# EXERCISE DIRECTIONS
Filter the data below, keeping only lines that contain "will".

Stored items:
# # #
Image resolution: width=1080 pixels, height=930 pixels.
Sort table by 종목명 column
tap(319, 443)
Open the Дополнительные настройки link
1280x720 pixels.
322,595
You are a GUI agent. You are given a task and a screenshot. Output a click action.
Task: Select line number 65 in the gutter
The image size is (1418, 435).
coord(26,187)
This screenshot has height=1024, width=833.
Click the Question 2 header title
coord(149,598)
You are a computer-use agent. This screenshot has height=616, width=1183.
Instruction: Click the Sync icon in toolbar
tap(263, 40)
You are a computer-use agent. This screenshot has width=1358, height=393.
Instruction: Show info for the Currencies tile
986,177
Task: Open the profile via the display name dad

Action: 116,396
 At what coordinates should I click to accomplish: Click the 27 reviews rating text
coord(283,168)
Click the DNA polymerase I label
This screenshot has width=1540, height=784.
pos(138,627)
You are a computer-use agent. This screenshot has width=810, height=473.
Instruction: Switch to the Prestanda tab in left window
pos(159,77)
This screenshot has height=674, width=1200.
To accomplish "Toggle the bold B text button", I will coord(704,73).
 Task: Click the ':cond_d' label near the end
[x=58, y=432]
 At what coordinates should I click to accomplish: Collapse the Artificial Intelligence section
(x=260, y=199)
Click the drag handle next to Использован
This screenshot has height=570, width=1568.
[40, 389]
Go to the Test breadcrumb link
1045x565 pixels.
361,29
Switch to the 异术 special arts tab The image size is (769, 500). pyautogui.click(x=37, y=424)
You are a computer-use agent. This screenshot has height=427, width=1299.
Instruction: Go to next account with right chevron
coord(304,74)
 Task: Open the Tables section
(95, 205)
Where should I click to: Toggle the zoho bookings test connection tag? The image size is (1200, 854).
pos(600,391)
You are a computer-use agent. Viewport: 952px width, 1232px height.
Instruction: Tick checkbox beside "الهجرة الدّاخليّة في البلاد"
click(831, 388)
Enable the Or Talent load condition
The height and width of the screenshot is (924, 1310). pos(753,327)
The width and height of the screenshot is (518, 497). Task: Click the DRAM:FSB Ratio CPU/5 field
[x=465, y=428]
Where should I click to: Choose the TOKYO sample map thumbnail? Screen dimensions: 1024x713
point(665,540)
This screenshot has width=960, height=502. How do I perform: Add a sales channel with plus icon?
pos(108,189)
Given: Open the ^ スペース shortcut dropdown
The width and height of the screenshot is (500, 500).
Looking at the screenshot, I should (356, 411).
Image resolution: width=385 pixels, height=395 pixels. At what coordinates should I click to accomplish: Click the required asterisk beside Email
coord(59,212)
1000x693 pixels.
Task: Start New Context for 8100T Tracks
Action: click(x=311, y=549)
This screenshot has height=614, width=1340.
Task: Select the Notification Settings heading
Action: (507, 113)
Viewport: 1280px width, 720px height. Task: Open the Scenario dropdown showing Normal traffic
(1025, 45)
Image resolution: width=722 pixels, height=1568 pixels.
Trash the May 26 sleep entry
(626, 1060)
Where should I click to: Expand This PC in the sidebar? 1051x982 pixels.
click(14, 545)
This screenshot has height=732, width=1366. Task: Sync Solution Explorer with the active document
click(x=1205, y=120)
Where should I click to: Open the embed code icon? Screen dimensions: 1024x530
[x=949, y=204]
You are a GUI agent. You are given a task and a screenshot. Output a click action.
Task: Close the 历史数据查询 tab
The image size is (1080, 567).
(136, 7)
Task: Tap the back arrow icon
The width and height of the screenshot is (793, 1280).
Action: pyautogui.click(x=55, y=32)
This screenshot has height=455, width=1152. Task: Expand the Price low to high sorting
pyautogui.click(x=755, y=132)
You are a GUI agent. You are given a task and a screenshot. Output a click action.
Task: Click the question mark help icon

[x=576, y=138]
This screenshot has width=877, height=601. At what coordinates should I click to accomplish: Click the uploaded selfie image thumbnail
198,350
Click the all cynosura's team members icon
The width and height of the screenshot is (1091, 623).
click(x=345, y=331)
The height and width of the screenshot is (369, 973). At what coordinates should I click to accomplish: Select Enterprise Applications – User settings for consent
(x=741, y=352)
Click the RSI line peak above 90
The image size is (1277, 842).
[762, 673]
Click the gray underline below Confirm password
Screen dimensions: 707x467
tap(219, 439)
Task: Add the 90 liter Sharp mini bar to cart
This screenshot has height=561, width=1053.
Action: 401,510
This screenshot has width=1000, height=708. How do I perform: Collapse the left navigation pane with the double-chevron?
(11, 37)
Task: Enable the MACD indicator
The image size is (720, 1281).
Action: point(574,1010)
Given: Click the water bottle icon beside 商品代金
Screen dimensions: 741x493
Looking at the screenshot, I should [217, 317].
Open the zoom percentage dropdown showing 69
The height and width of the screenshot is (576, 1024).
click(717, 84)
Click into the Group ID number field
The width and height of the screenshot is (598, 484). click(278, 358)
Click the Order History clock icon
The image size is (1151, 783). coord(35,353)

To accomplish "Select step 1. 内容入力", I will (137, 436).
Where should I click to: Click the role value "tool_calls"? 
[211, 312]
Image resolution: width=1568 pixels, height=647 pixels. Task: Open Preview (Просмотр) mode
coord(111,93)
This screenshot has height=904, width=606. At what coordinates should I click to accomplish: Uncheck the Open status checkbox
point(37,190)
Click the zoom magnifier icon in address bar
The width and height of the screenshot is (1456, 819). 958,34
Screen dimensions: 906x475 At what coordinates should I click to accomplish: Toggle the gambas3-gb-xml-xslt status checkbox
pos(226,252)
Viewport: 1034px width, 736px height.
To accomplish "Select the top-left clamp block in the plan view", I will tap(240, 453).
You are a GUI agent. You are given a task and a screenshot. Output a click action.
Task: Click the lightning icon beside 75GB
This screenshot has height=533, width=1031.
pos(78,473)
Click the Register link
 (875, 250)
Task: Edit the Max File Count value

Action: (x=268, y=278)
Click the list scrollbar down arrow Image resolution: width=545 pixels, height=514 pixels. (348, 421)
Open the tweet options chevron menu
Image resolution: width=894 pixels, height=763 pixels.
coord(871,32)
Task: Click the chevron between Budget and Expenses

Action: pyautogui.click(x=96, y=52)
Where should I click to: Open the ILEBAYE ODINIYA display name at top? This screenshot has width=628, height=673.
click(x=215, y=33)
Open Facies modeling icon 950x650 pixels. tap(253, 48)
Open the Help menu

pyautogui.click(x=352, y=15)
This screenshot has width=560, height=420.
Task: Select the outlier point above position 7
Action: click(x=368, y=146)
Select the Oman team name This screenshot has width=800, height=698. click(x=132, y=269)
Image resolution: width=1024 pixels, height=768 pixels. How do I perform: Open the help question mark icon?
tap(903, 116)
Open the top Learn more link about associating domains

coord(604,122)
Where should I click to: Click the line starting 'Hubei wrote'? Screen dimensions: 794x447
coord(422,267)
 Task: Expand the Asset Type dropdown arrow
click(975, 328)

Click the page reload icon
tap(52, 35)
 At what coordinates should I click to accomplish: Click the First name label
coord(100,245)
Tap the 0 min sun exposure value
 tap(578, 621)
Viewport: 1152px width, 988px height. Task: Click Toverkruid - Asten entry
# # #
# THE COMPLETED TASK
To accomplish "Toggle the bold B text button", I will coord(704,73).
To accomplish "Select step 1. 内容入力", I will (137, 436).
To accomplish "Select the top-left clamp block in the plan view", I will tap(240, 453).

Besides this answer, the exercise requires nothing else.